### PAGE EXCERPT:
>> Start

Yacine Mihoub, 30, and his associate Alex Carrimbacus, 25, are alleged to have brutally murdered 85-year-old Mireille Knoll — a survivor of the mass deportation of the Jews of Paris in July 1942 — in her apartment on the Avenue Philippe-Auguste on March 23, 2018.

The pair were understood to have targeted Knoll after Mihoub, a neighbor of Knoll’s since the age of eight, told Carrimbacus that she would have plenty of money as she was Jewish.

Firefighters who arrived at Knoll’s building later that night to answer an emergency call discovered her partially-burned body with 11 stab wounds.

French media outlets reported that Mihoub and Carrimbacus — who met each other in prison — possessed lengthy criminal records for offenses that included theft, possession of narcotics and violence. Mihoub additionally had a conviction for sexual assault.

A police investigation following Knoll’s death established that Mihoub was attracted to Islamist ideas and slogans, and was already known to the authorities for having praised the Kouachi brothers, who carried out the deadly terrorist attack against the satirical magazine Charlie Hebdo in January 2015.

>> End

(Data entries)
>> Start

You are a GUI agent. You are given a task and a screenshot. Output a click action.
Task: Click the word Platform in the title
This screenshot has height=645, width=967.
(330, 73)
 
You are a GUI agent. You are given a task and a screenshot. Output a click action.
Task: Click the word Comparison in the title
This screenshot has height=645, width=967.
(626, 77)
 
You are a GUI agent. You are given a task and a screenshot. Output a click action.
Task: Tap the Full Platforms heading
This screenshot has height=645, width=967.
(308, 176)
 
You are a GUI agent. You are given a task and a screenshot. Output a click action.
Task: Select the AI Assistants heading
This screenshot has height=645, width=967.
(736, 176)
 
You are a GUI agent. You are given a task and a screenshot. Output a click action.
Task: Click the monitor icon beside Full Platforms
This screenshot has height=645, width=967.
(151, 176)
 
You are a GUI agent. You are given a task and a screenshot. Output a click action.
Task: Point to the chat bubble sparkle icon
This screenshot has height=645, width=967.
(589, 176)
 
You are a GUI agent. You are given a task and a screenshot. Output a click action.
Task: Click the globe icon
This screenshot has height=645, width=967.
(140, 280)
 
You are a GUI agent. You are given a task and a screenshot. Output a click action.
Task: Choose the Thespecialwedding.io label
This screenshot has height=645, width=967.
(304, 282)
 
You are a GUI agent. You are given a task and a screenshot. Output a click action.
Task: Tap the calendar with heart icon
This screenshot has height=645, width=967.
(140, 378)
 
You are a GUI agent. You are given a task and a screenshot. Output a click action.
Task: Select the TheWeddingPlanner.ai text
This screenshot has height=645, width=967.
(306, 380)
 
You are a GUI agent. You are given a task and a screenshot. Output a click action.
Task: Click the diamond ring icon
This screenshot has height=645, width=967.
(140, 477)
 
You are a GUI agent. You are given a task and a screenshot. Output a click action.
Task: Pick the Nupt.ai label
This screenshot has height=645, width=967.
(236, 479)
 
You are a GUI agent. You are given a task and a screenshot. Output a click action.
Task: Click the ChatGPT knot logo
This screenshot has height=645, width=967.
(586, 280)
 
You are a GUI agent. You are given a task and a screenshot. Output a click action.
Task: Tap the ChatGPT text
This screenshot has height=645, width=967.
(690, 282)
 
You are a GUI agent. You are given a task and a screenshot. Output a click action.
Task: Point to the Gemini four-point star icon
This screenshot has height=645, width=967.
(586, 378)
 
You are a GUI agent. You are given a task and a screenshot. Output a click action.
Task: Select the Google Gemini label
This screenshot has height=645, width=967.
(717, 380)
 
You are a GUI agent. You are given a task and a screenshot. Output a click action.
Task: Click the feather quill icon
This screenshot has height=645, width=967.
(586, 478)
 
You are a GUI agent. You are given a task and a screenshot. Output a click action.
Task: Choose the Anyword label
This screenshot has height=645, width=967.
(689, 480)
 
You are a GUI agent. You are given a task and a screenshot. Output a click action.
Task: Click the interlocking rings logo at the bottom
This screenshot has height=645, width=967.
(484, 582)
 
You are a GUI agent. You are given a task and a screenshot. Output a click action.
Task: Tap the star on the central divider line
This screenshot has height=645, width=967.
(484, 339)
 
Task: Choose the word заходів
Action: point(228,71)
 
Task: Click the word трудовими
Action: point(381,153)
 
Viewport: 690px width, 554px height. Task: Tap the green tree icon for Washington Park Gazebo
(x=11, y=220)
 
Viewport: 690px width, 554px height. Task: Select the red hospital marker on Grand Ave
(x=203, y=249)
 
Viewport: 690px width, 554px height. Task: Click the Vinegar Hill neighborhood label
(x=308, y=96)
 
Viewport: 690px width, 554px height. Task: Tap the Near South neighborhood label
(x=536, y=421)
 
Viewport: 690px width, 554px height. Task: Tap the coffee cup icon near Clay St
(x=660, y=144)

>> End

### WRITTEN INSTRUCTION:
In the news excerpt about Mireille Knoll's murder, why were Mihoub and Carrimbacus understood to have targeted her? Answer in one to three sentences.

### TASK ANSWER:
They were understood to have targeted her after Mihoub told Carrimbacus that she would have plenty of money because she was Jewish. Mihoub had been Knoll's neighbor since the age of eight.